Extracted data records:
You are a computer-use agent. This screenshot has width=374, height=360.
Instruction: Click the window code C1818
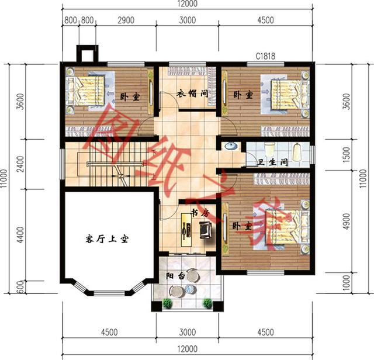pyautogui.click(x=265, y=57)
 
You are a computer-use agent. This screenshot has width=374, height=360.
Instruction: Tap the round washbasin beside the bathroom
pyautogui.click(x=230, y=147)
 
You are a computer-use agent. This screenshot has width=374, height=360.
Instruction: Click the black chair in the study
pyautogui.click(x=205, y=231)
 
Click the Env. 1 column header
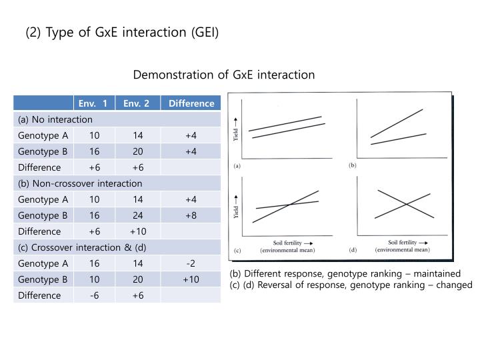point(93,103)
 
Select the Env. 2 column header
point(137,103)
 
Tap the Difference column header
point(191,103)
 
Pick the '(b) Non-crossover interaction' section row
point(80,183)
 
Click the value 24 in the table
point(137,215)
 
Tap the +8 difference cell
point(191,215)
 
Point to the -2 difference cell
point(191,263)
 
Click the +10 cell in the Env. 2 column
point(137,231)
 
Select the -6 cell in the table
point(94,295)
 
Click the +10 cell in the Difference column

:: Short problem ::
Repeat word for word the part of the records that opens with the line containing "Click the Env. 1 column header" and closes with the line containing "point(137,215)", with both of those lines included. Leave the pictures out of your answer.

:: Task output ::
Click the Env. 1 column header
point(93,103)
 
Select the Env. 2 column header
point(137,103)
 
Tap the Difference column header
point(191,103)
 
Pick the '(b) Non-crossover interaction' section row
point(80,183)
 
Click the value 24 in the table
point(137,215)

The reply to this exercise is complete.